La psicóloga Xóchitl González Muñoz, del blog Psicología para niños, explica este comportamiento en una entrevista exclusiva para el blog EXATEC: “Lo primero que debemos aceptar es que estamos frente a una nueva forma de relacionarnos que involucra un dispositivo de por medio. Si queremos modificar una conducta es fundamental identificar dónde inicia. Por ejemplo, si los papás y abuelos están siempre conectados, ¿cómo pueden decir a los jóvenes que no lo hagan? O bien, si cuando tu pareja te está hablando de algo importante en lugar de verle a los ojos estás mirando el celular, ¿cómo puedes reclamarle cuando haga lo mismo? [...]; la responsabilidad no es de internet, sino de cada uno de nosotros”.
Para González, una buena manera de abordar esta problemática es tratando de entender a cada miembro de la familia, según su etapa de vida: “La relación que tiene un adolescente con las redes sociales no es igual a la que tiene un niño pequeño o un adulto mayor. Para el joven, puede ser tan importante en su desarrollo emocional y autoafirmación revisar constantemente Instagram o WhatsApp como abrazar a sus abuelos”.
¿Qué hacer? Para el equilibrio es importante establecer lineamientos claros para todos: cuándo sí, cuándo no y por cuánto tiempo se permite usar el celular o la computadora. También, necesario generar responsabilidad sobre los nuevos usos y costumbres, promoviendo la autogestión. “Insistir desde el enojo en que el otro deje el celular o internet es pelear por lo que no se puede ganar”, menciona González.
La responsabilidad no es de internet, sino de cada uno de nosotros
Algunas personas han optado por el llamado digital minimalism, que, de acuerdo con Cal Newport, profesor asociado de ciencias de la computación en la Universidad de Georgetown, es una filosofía sobre el uso tecnológico en la cual “uno concentra su tiempo en línea en un pequeño número de actividades cuidadosamente seleccionadas y optimizadas que respaldan firmemente las cosas que se valoran para después, felizmente, ignorar todo lo demás”.
Si bien esta podría parecer una forma drástica de abordar la tecnología en el presente, en realidad no es imposible que dosifiquemos su uso. Quizá para quienes no crecieron en la era digital es más fácil detectar qué es lo que realmente sirve de internet y lo que es, en esencia, una pérdida de tiempo —que muchos disfrutamos, por cierto—.
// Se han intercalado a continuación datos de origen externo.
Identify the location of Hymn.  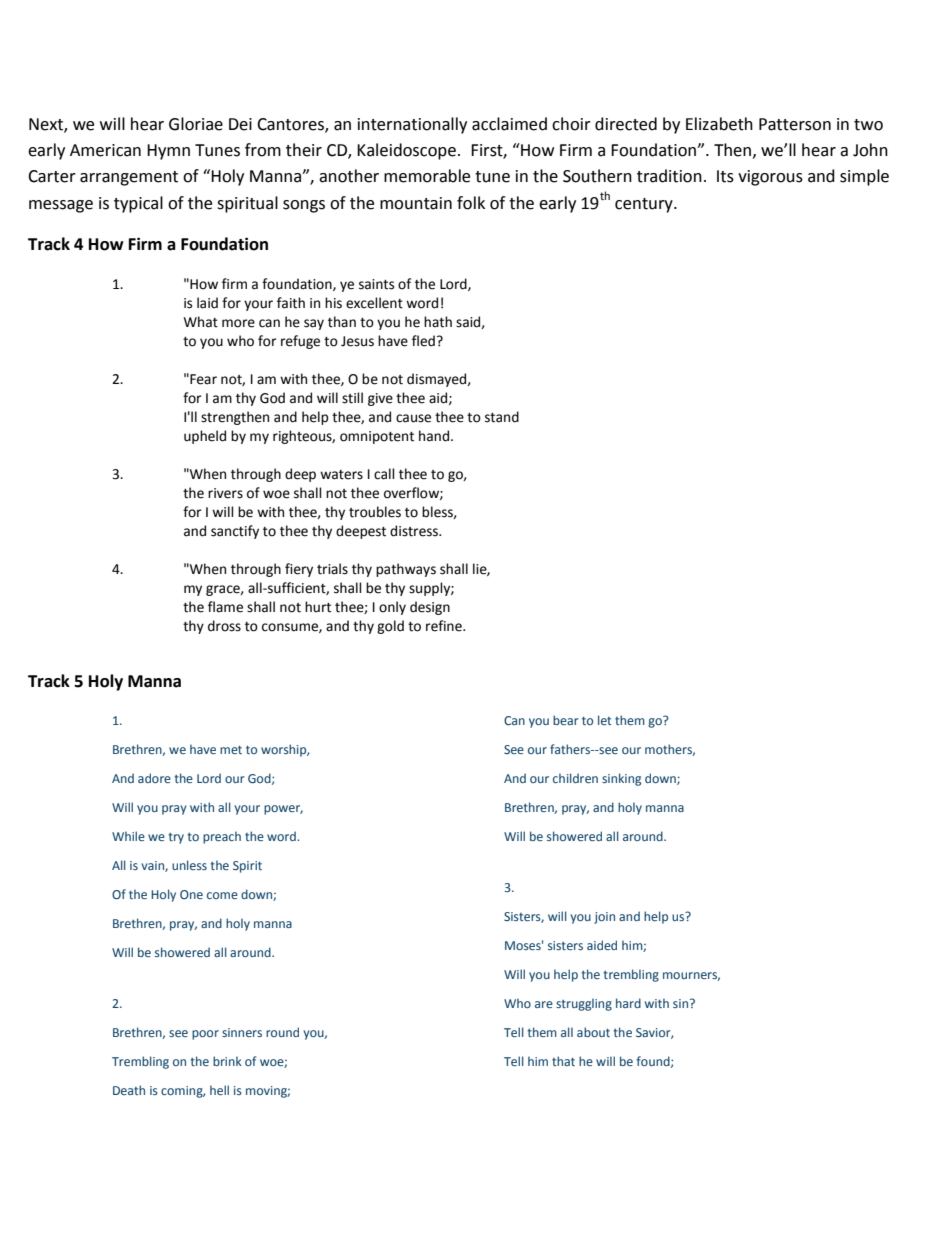
(168, 152).
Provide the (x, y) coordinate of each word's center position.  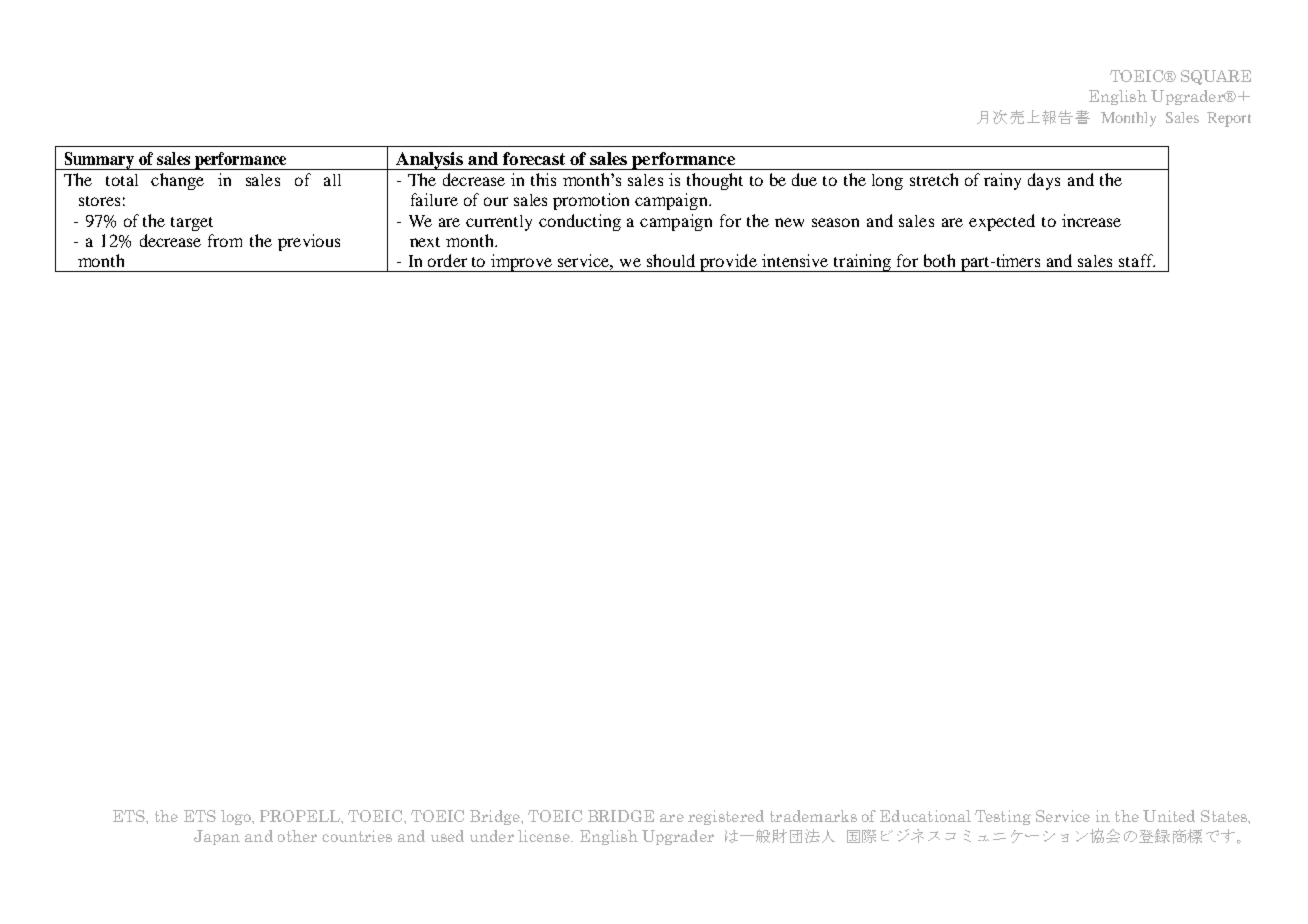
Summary (99, 161)
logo (237, 817)
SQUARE (1216, 77)
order (447, 260)
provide (728, 263)
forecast (534, 158)
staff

El punto es que la tecnología no es buena ni mala, vaya, no posee una cualidad moral: depende del uso que le dé cada persona
Durante la pandemia reciente, la hiperconectividad de los dispositivos ha mostrado su lado más amable al permitir a las familias y amigos mantenerse en contacto. Abuelas y padres por todo el mundo han podido hablar con sus nietos e hijos con herramientas como Zoom, Facetime o aplicaciones diversas para videollamadas.
También, la tecnología ha facilitado el trabajo desde casa y está revolucionando nuestra forma de ser y estar ahí. Es muy pronto para hacer conjeturas sobre el comportamiento futuro, pero resulta innegable que la realidad, tal como la conocíamos, habrá cambiado después de esta época de quedarse en casa. Quizá migremos de una sociedad líquida a una sociedad ubicua, en la que es posible estar en varios sitios a la vez sin variar nuestra ubicación física.
Precisamente esa sensación de ubicuidad puede abrir nuestra mente y llevarla, desde la sala de la casa, a cualquier sitio; puede convertirse en una posibilidad de entrar a, entender y hacer crecer nuestra relación con aplicaciones y softwares que mejoren nuestra calidad de vida.
En México, estamos frente a una gran oportunidad de reflexionar sobre cómo podemos diseñar mejores prácticas para mantener el equilibrio entre el mundo real y el virtual. Reiteramos: la tecnología no es buena ni mala; vaya, no posee una cualidad moral en sí misma, pues depende del uso que le dé quien la posea.
Ante nuestros propios juicios de valor, es importante reflexionar: ¿las nuevas tecnologías ayudan a construir relaciones positivas y significativas, o más bien dificultan el proceso? ¿Estamos usándolas para mejorar las relaciones y construir otras nuevas? ¿La tecnología aumenta o disminuye tu preocupación y compasión por los demás, así como tu deseo de incidir positivamente en tu comunidad?